§ **Problem requirements**
Reproduce the text lines of the items below verbatim, leaving out the pictures.

** begin **

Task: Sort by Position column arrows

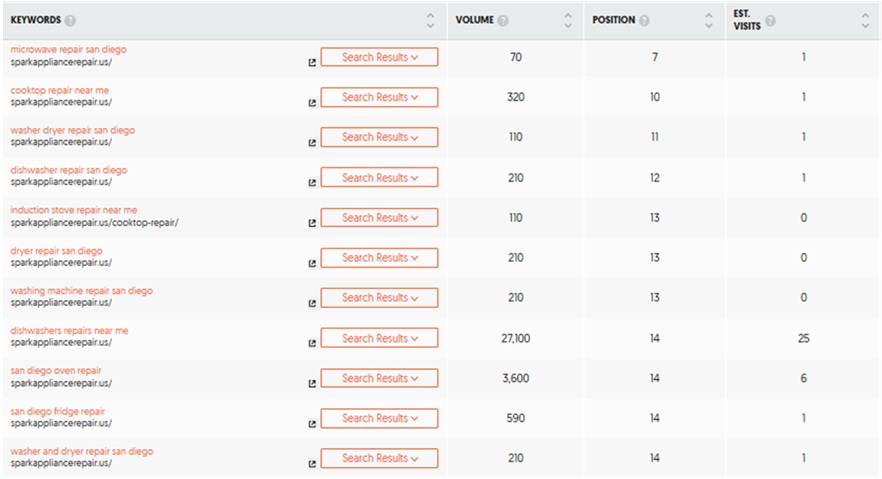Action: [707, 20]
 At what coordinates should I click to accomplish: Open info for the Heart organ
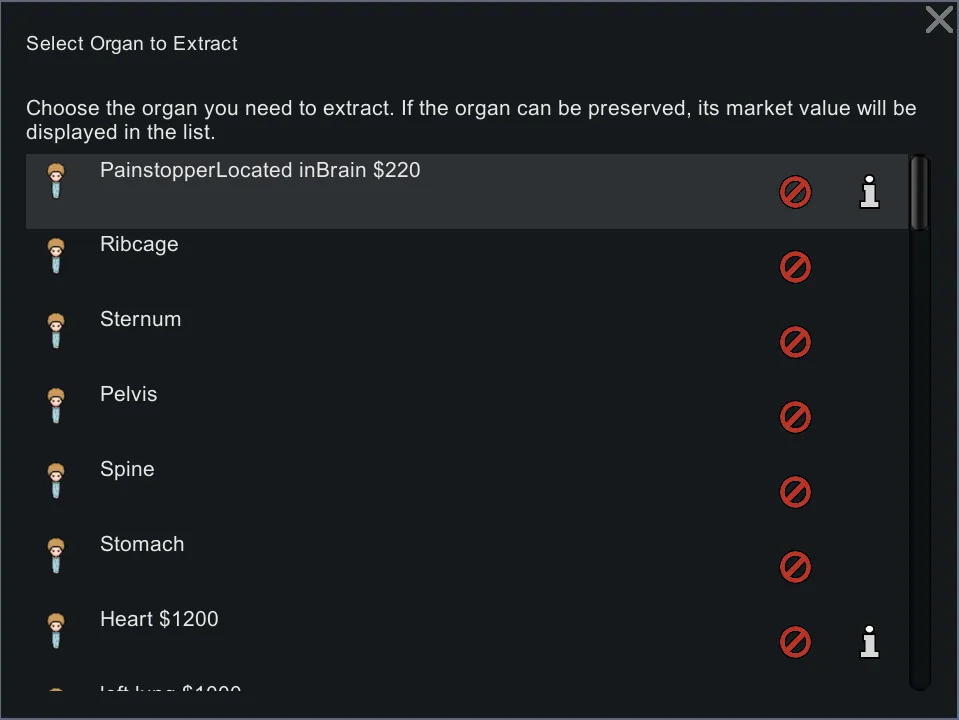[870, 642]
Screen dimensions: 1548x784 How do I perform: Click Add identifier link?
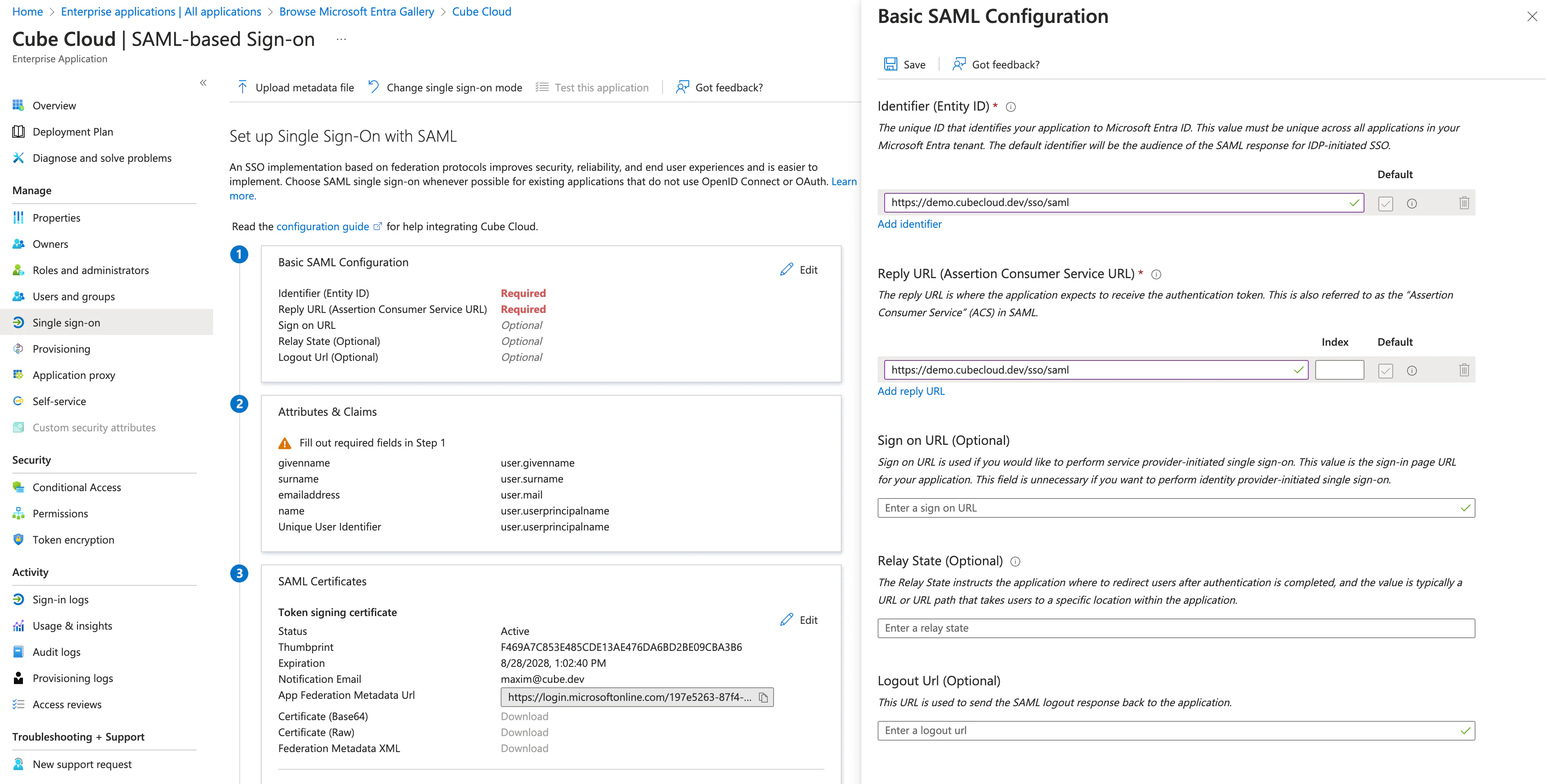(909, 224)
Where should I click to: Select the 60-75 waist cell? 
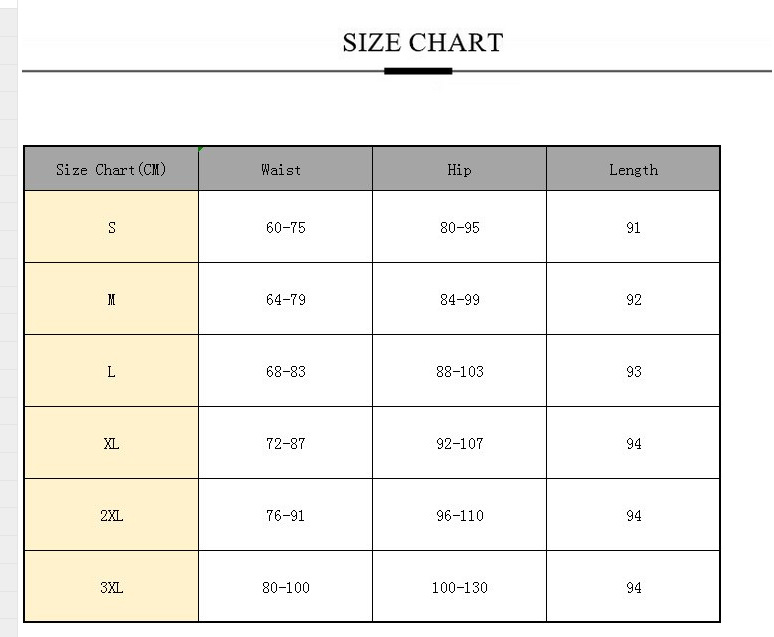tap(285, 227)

** end **

§ **Correct output**
Task: Sort by Position column arrows

Action: [707, 20]
 At what coordinates should I click to accomplish: Open info for the Heart organ
[870, 642]
Screen dimensions: 1548x784 How do I perform: Click Add identifier link?
(909, 224)
Where should I click to: Select the 60-75 waist cell? 
tap(285, 227)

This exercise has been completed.